26/06/2020 Manifestação pela retirada do Projeto de Lei Complementar No 17/2020/AL-MT

“A ganância pela terra está na raiz dos conflitos que levam ao etnocídio, ao assassinato e à criminalização dos movimentos sociais e de suas lideranças. Demarcar e proteger a terra é obrigação dos Estados nacionais e de seus respectivos governos. (…) Desta forma, a Igreja se compromete a ser aliada dos povos amazônicos para denunciar os ataques contra a vida das comunidades indígenas, os projetos que afetam o meio ambiente, a falta de demarcação de seus territórios, bem como o modelo econômico de desenvolvimento predatório e ecocida. A presença da Igreja entre as comunidades indígenas e tradicionais exige a consciência de que a defesa da terra não tem outra finalidade senão a defesa da vida.” (Documento Final do Sínodo para a Amazônia, 45/46)

À Sua Excelência
Sr. MAURO MENDES FERREIRA
Governador do Estado de Mato Grosso Palácio Paiaguás
Cuiabá-MT

Cuiabá, 25 de junho de 2020.

Manifestação pela retirada do Projeto de Lei Complementar No 17/2020/AL-MT

Prezado Governador,
Nós, Bispos do Regional Oeste 2 da CNBB – Mato Grosso, temos acompanhado com preocupação a tramitação, na Assembleia Legislativa, do Projeto de Lei Complementar de número 17 (PLC 17/2020), enviado pelo vosso governo e que trata da autorização do Cadastro Rural de terras no estado.
Em sintonia com a reivindicação dos povos indígenas, organizações da sociedade civil, estudiosos da temática, bem como de pastorais e organismos de nossa Igreja, entendemos que o referido PLC extrapola as atribuições do Estado de Mato Grosso, ao passo que tem a potencialidade de inflamar os já tensos conflitos que afetam os povos indígenas.
Entendemos que se apresentam riscos iminentes de sobreposição de propriedades privadas sobre terras indígenas, bens resguardados pelo Artigo 231 da Constituição Federal de 1988, que são de usufruto exclusivo e inalienáveis destes povos.

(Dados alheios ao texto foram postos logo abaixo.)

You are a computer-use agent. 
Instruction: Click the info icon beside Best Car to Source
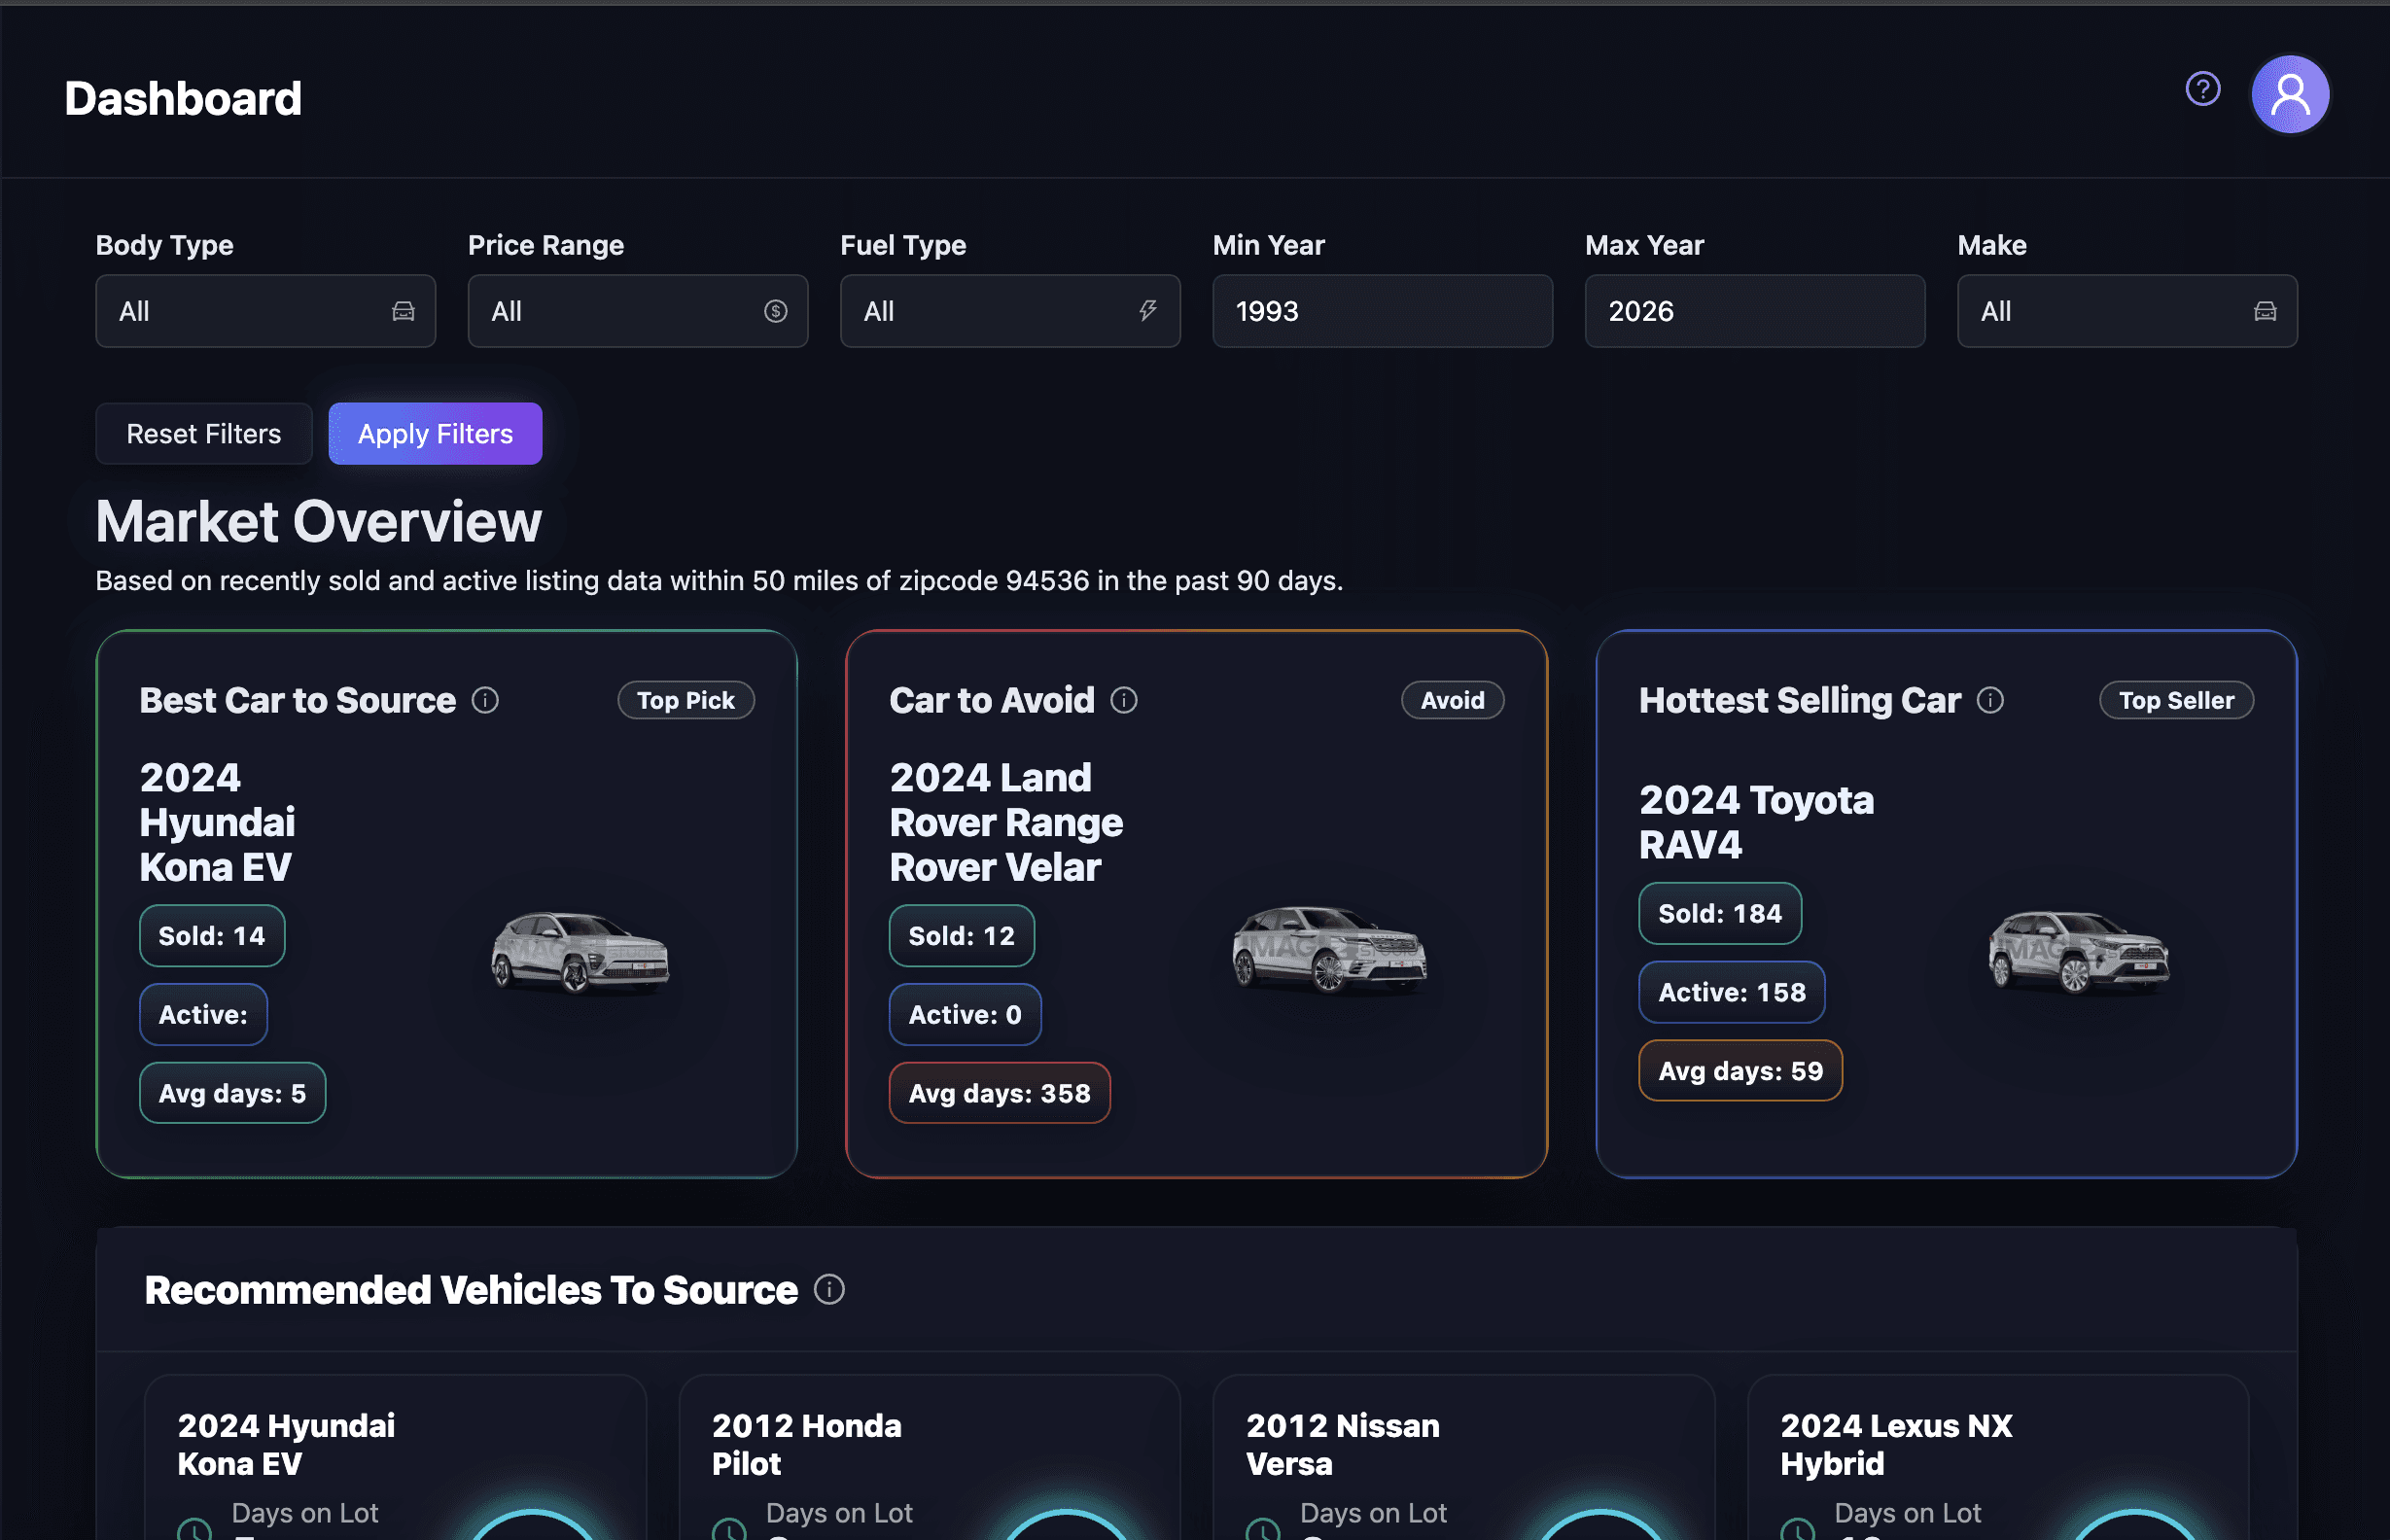pyautogui.click(x=485, y=700)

O Supremo Tribunal Federal, ao julgar a Petição No 3.388/RR, sobre a TI Raposa Serra do Sol (Roraima), já expressou o entendimento da Corte sobre o que se configura direito originário dos povos indígenas sobre seus territórios. Afirma a decisão que:

“Os direitos dos índios sobre as terras que tradicionalmente ocupam, foram constitucionalmente ‘reconhecidos’, e não simplesmente outorgados, com o que o ato de demarcação se orna de natureza declaratória, e não propriamente constitutiva. Ato declaratório de uma situação jurídica ativa preexistente. Essa a razão de a Carta Magna havê-los chamado de ‘originários’, a traduzir um direito mais antigo do que qualquer outro, de maneira a preponderar sobre pretensos direitos adquiridos, mesmo os materializados em escrituras públicas ou títulos de legitimação de posse em favor de não-índios. Atos, estes, que a própria Constituição declarou como ‘nulos e extintos’ (§ 6º do art. 231 da CF)”.

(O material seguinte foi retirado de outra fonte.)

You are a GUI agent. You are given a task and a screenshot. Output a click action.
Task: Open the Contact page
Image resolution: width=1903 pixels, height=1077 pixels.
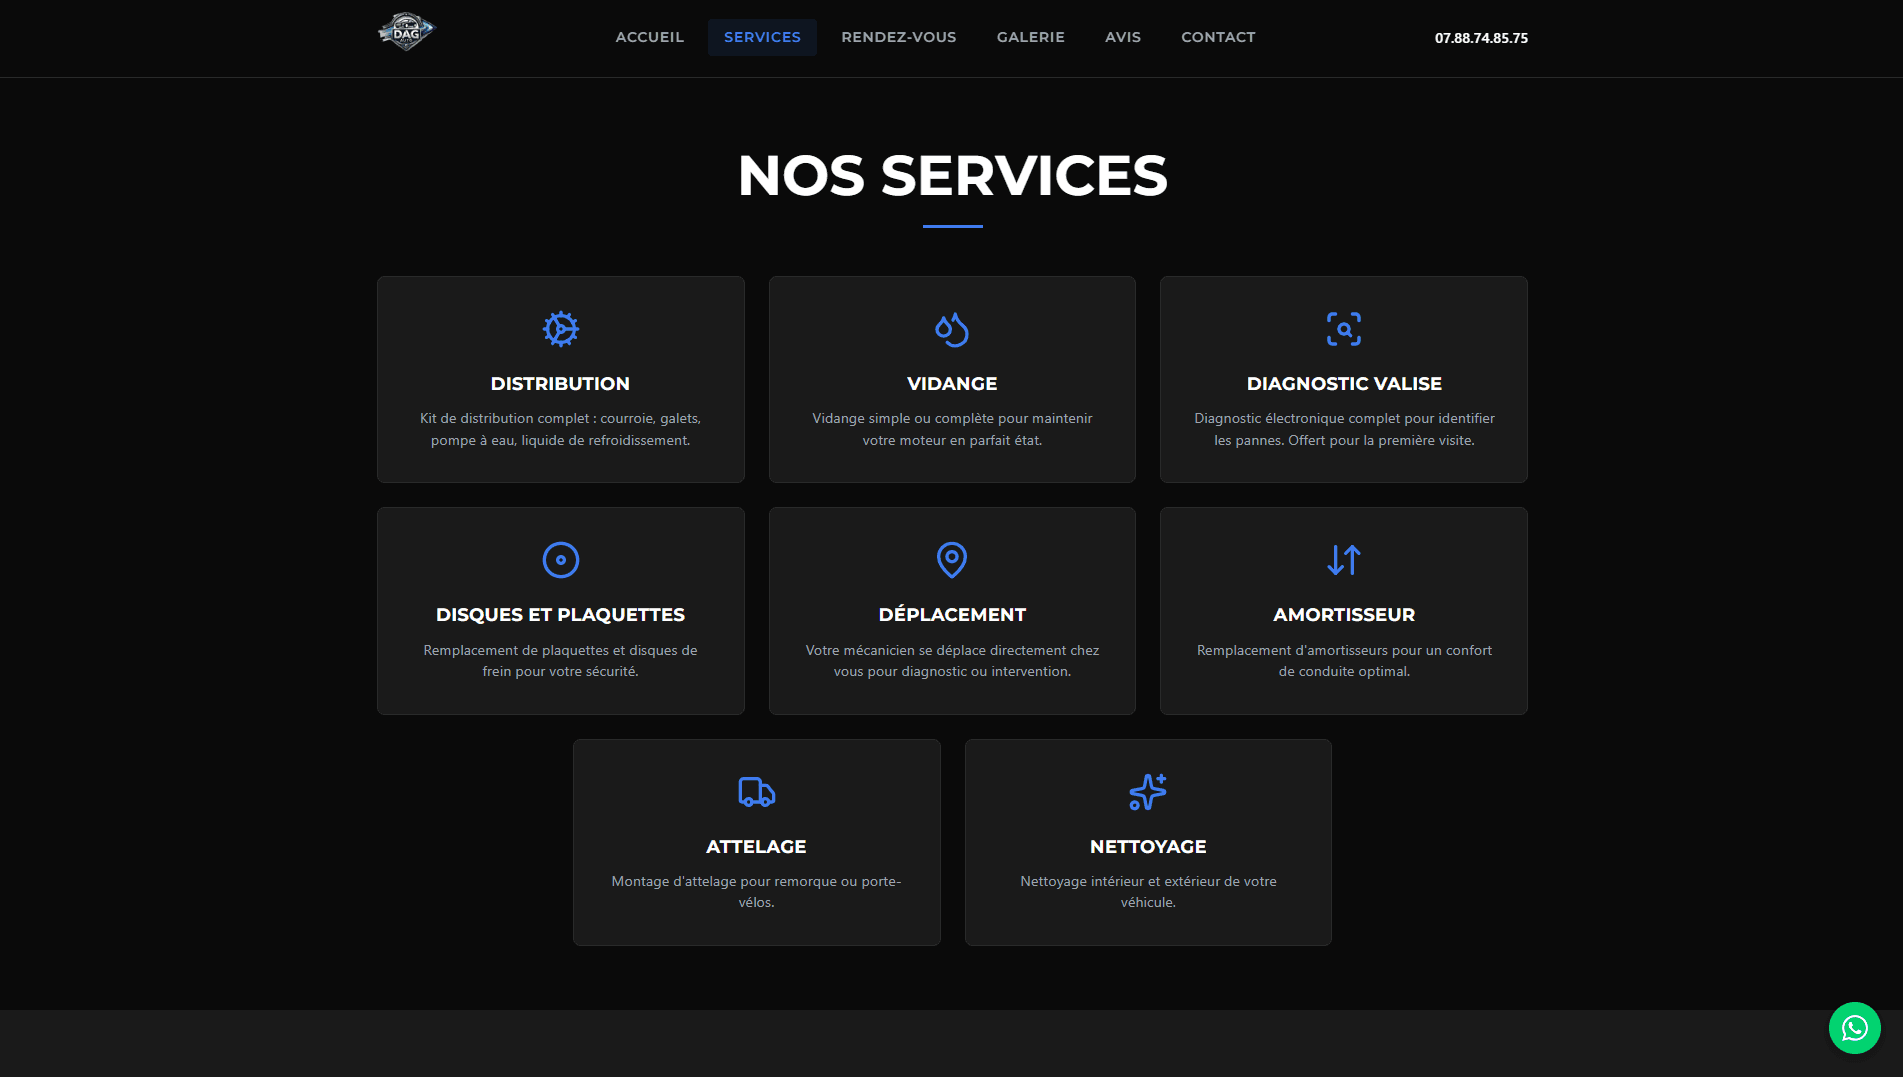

O Relatório “Violência contra os Povos Indígenas do Brasil” dados 2018, elaborado por um de nossos organismos, o Conselho Indigenista Missionário (CIMI), indica que pelo menos 52 terras reivindicadas pelos povos indígenas de Mato Grosso apresentam pendências para a finalização do processo demarcatório. Sabemos que muitos destes povos terão suas vidas duramente afetadas, caso este direito constitucional não seja atendido.

Para que as tensões já efetivas em nosso estado de Mato Grosso não sigam vitimando e pondo sob riscos os povos indígenas e para que possamos caminhar rumo à justiça que gera a paz (Is 32,17), solicitamos que V. Excia. retire a proposta enviada à Assembleia Legislativa configurada no PLC 17/2020.

Na oportunidade, externamos nossa consideração e desejo de saúde.